Photo Credit: Pete Biro
by Bill Lovell
Races may be won on the track, but championships are won in the shop. If any driver's career was proof of that adage, it was Peter Gregg's. Gregg was a perfectionist who insisted on having the best equipment available and the highest level of preparation possible, no matter the cost in hours or dollars. "He set the standard," says longtime friend and co-driver Hurley Haywood. His nickname was Peter Perfect. He elevated the sport to the standards it enjoys today.
"He was so well prepared on every front - everything was a package for him. When I raced with him I always knew we had the best prepared car and a good chance of winning." The winning began soon after he purchased Brumos Motor Cars in 1965 following the death of founder Hubert Brundage. The former naval officer first won SCCA amateur championships, then found his niche in the new International Motor Sports Association. In the 1970s, Gregg won 41 races (second only to Hall of Famer Al Holbert on IMSA's all-time victory list," two IMSA GTU titles, four GTO championships and four Rolex 24 Hours of Daytona victories, all while building Brumos into the premier Porsche dealership in the nation. He also won two SCCA Trans-Am tiles, in 1973 and '74. But perfection, and the success it brought, came at a cost. To many of his competitors, Gregg was a hard man to like. Well-respected he most certainly was. Well-liked he was not.
Part of that came from the fact that he won so much. A driver can get outrun, and tip his hat to the driver who did it, but a constant diet of fighting for second place gets old. Then too, it is one thing to be outrun, another thing to be out-prepared. The latter is a tough thing for any driver or team manager to admit. But mainly, Peter Gregg was a hard man to like because, though no fault of his own, he often had a hard time liking himself.
"I was always his friend, but there were a lot of bumps along the way," Haywood says. "Not many people know this, but Peter was a manic-depressive, and had huge mood swings. Sometimes you just had to walk away, and five minutes later he'd be completely different. To be his friend, you put up with that.

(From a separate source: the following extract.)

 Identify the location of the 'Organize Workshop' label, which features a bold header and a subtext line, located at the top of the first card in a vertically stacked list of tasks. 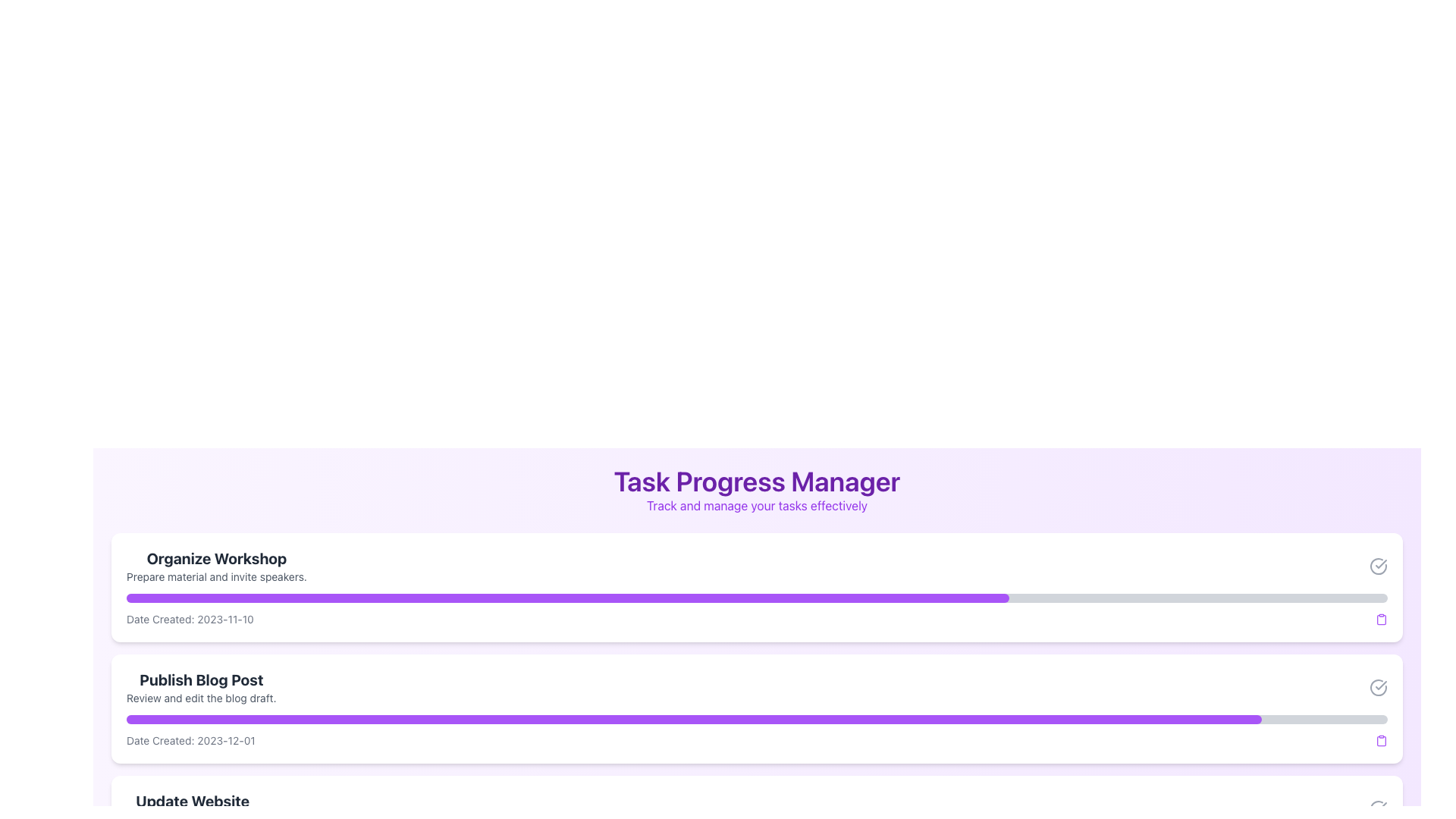
(215, 566).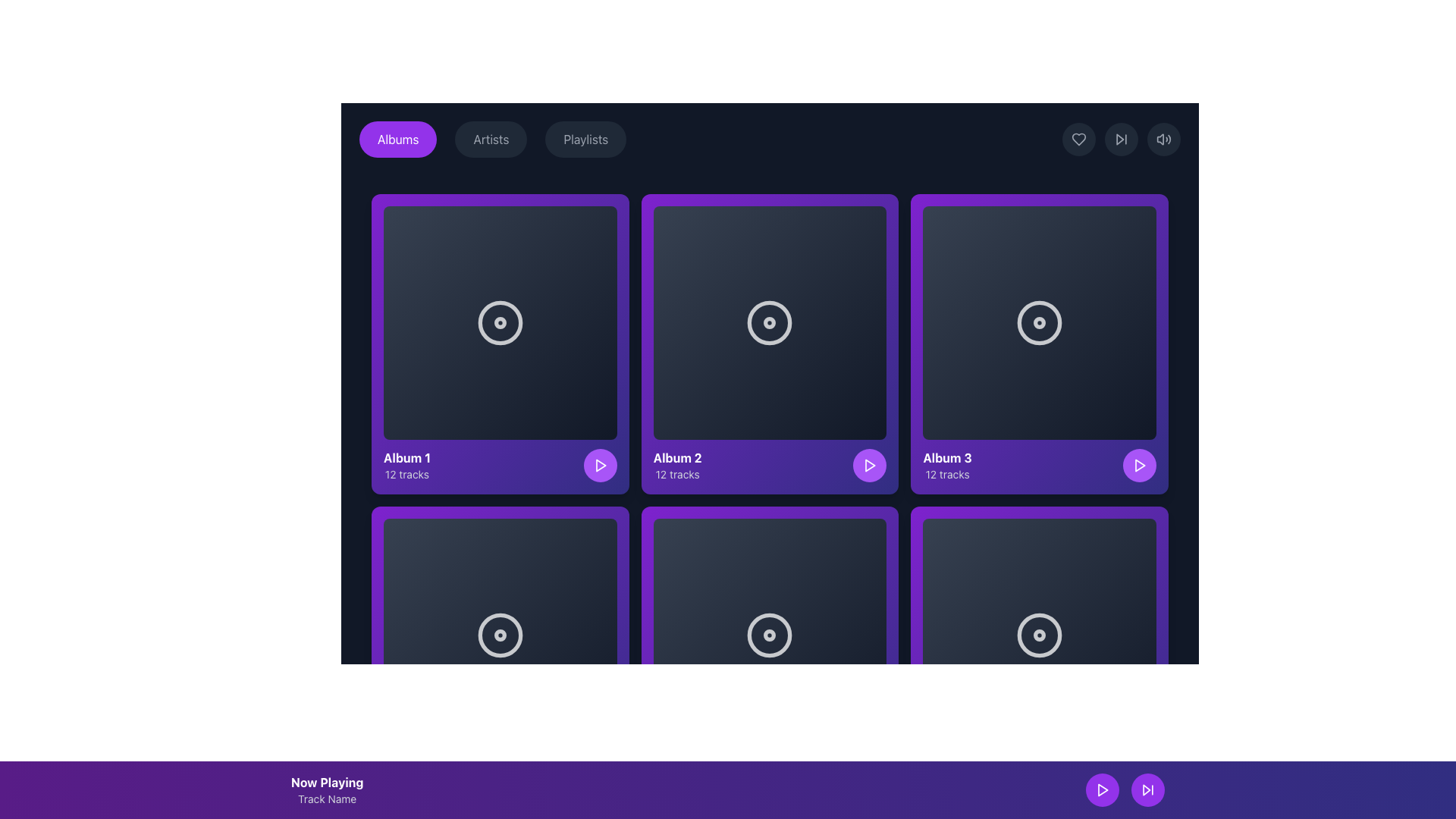 The width and height of the screenshot is (1456, 819). Describe the element at coordinates (770, 655) in the screenshot. I see `to select the fifth album card in the grid layout, which represents an album with 12 tracks` at that location.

"Peter was a loving husband, a good father. There were just a lot of things going on in his life that were hard to deal with." The last was an eye injury that left him unable to race, at least not in a way that matched his own lofty standards. In 1980, after dominating IMSA racing throughout its first decade, he took his own life. In retrospect, though, the amazing thing about Peter Gregg was that he was able to keep his concentration and focus, to win all those races and all those championships, in spite of his manic-depression. That, more than all the trophies, may in fact be his greatest legacy.